What is MVC
Model View Controller
Last updated
Model View Controller
Last updated
"A developer often wishes to separate data (model) and user interface (view) concerns, so that changes to the user interface will not affect data handling, and that the data can be reorganized without changing the user interface. The model-view-controller solves this problem by decoupling data access and business logic from data presentation and user interaction, by introducing an intermediate component: the controller." Wikipedia
MVC is a popular design pattern called Model View Controller which seeks to promote good maintainable software design by separating your code into 3 main tiers:
Model - Business Logic, Data, Queries, Etc
View - Representation of your models, queries, data.
Controller - Orchestrator of client request to the appropriate models and views
Let's go a little deeper.
The Model is the heart of your application. Your business logic should mostly live here in the form of services, beans, entities and DAOs. A dependency injection framework becomes invaluable when dealing with object oriented model layers: WireBox (Dependency Injection Framework) is the framework of choice for dependency injection and aspect oriented programming.
The Views are what the users see and interact with. They are the templates used to render your application out for the web browser. Typically this means cfm/HTML, but it can also be JSON, XML, data views, etc.
In modern times, your views can even be pure HTML with a combination of a JavaScript MVC framework. The major players in the MVC front-end world that we would recommend in order of personal preference:
VueJS - https://vuejs.org/
Angular - https://angular.io/
ReactJS - https://reactjs.org/
EmberJS - https://www.emberjs.com/
Controllers are the traffic cops of your application. They direct flow control, and interface directly without incoming parameters from FORM and URL scopes. It is the controller’s job to communicate with the appropriate models for processing, and set up either a view to display results or return serialized data like JSON, XML, PDF, etc.
By implementing an MVC Framework to your applications you will gain several benefits that come inherent to the MVC design pattern. The most important benefit of MVC is that you will be separating the presentation from the model. This is a very important heuristic of software development as separation of concerns is applied and responsibilities are delegated upon the layers.
The model and the view layers have different concerns about their implementations. A view layer is concerned with how to render the data, the type of browser, or remote rendering, etc. While the model is more concerned with the business rules of the application, how to store data and even database operations. You use different development approaches to each layer.
Due to this separation, you can easily create multiple views for the same model data without affecting how the model works or is coded. The view layers can adapt to the model by coding their own implementations. This makes it really easy to create multiple GUI’s for applications.
Non-visual objects are easier to test than visual objects, in theory. With the introduction of Selenium, integration and visual UI testing has become rather simple. However, the key benefit here is that testing can be done separately. Frameworks like ColdBox even give you the ability to do UI and integration testing within its domain.

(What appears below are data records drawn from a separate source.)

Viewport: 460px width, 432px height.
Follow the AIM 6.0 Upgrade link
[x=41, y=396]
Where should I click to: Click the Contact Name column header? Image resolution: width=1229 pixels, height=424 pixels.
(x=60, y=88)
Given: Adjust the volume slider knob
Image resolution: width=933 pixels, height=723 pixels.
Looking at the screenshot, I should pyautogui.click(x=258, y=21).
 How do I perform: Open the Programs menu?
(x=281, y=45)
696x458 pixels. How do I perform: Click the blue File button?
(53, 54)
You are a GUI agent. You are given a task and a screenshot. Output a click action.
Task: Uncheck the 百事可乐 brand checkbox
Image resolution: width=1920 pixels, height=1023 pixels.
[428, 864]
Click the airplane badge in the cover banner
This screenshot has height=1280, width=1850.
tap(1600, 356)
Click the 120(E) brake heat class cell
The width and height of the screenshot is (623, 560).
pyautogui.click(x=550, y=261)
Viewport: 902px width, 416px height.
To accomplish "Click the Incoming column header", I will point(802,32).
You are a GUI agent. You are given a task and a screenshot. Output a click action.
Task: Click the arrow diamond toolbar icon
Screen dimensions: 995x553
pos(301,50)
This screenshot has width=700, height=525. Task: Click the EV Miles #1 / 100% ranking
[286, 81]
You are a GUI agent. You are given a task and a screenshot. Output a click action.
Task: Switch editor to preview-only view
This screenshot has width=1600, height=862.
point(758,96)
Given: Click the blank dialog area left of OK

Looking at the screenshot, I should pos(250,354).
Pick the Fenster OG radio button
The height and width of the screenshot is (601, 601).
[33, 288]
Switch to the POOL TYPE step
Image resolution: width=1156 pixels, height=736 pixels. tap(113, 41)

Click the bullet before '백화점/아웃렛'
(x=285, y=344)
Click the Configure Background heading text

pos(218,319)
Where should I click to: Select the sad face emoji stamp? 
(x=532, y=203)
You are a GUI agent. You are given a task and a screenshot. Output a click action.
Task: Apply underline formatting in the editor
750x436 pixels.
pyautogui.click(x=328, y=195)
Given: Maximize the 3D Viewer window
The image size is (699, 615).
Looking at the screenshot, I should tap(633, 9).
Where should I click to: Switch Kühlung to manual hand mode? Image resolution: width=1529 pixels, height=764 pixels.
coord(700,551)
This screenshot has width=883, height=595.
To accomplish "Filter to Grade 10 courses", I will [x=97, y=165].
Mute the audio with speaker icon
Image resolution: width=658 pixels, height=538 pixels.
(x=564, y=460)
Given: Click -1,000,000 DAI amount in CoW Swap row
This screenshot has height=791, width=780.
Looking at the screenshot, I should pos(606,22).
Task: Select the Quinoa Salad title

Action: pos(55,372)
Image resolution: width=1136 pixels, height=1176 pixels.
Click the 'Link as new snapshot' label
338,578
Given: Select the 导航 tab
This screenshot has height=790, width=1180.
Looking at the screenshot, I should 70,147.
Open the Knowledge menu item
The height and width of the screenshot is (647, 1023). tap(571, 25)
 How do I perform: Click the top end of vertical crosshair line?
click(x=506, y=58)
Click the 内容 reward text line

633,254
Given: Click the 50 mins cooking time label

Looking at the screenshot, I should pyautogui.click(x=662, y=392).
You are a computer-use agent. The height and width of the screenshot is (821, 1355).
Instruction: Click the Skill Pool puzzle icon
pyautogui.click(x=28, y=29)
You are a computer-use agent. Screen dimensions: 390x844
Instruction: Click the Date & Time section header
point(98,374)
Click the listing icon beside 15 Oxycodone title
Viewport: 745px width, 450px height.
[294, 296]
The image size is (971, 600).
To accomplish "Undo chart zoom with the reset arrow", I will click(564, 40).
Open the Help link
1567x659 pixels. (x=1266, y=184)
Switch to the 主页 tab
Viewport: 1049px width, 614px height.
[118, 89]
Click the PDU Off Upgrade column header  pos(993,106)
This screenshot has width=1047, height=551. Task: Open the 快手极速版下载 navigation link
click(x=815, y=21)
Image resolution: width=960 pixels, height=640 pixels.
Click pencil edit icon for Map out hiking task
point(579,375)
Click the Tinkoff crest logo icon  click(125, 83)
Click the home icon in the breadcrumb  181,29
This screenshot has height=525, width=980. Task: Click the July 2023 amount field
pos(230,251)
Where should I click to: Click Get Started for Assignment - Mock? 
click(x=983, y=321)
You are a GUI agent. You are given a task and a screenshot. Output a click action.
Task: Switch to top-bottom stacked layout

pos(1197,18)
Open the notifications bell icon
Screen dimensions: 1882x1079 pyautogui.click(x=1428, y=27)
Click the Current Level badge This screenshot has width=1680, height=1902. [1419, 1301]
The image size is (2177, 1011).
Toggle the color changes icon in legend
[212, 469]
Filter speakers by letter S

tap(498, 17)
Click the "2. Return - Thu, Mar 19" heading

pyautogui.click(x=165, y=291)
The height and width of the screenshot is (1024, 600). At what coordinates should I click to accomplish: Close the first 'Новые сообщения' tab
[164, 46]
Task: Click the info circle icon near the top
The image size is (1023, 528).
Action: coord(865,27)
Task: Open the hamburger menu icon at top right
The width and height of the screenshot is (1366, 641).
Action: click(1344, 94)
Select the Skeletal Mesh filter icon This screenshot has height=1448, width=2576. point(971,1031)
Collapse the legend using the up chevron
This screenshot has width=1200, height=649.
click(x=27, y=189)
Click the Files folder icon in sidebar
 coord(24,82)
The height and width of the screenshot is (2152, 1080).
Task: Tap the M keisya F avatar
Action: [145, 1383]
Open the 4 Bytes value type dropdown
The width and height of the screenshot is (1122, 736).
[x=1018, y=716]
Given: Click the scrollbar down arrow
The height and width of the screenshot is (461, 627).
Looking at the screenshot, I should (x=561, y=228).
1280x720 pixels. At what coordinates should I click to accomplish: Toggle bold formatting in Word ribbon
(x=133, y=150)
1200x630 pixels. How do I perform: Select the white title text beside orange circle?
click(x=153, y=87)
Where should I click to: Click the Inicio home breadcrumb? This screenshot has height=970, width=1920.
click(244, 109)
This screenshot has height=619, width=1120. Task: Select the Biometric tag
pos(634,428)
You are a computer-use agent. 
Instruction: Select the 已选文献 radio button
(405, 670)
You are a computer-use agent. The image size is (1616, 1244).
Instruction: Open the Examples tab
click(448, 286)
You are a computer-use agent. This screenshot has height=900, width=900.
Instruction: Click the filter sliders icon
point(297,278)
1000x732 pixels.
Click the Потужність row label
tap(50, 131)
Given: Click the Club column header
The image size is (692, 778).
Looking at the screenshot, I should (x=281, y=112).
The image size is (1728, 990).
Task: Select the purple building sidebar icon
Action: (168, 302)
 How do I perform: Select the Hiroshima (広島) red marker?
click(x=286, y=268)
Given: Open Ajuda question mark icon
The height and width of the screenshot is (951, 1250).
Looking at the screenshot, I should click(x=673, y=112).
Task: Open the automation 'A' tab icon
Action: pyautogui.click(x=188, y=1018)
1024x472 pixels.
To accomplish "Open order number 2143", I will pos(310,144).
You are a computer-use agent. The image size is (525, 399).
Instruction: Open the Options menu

The most important benefit that we can arise out of the MVC pattern, is the direction of the dependencies. A view depends on its model data and controller, but the model itself does not depend on the view or controllers. This is how you want to build your business logic, encapsulated and providing a good API.
There are many types of MVC architectures and hopefully the following diagrams can help you in the progression from spaghetti hell to the most complex MVC architecture using an ORM
or Object Relational Mapper.
As you can see from the spaghetti hell diagram above, everything is linear and can become extremely convoluted. Tracking bugs are difficult, maintenance suffers and reusability is not efficient. Everything is in the same bowl of soup.
With the introduction of MVC we can hack away our spaghetti hell and at least have three distinct and separate layers of logic. Ahh much better. However, we can get even more complex.
MVC Plus shows us how you can further partition your model layer into more layers. We can identify now a layer of service CFCs and data access object CFCs. The main transportation of data between these layers by default is implied to be ColdFusion Query objects.
In this architecture approach, we have replaced (mostly) queries as our data structure of preference and converted to the usage of business objects. We are approaching a more object oriented architectural style. Remember that data is just data, objects are data plus behavior. We can encapsulate more features and abstract more behavior into actual objects now, which we could not do with queries.
In this architecture approach we have replaced business objects for ORM entities and replaced our data access layer to be controlled now by the ORM. This takes us very deep into object oriented land where the majority of our model is now modeled vi relational objects.
Stern Warning: ORMs are NOT silver bullets. They are an incredible tool that must be used for the right reasons and at the right time. Do not be confused in that you must ONLY use the ORM. No, you can still use DAOs and queries for certain things that matter. You do not need to retrieve entire object graph collections if NOT needed.
We have even build a companion package for ColdBox called cborm that will help you build more pragmatic and enjoyable ORM applications.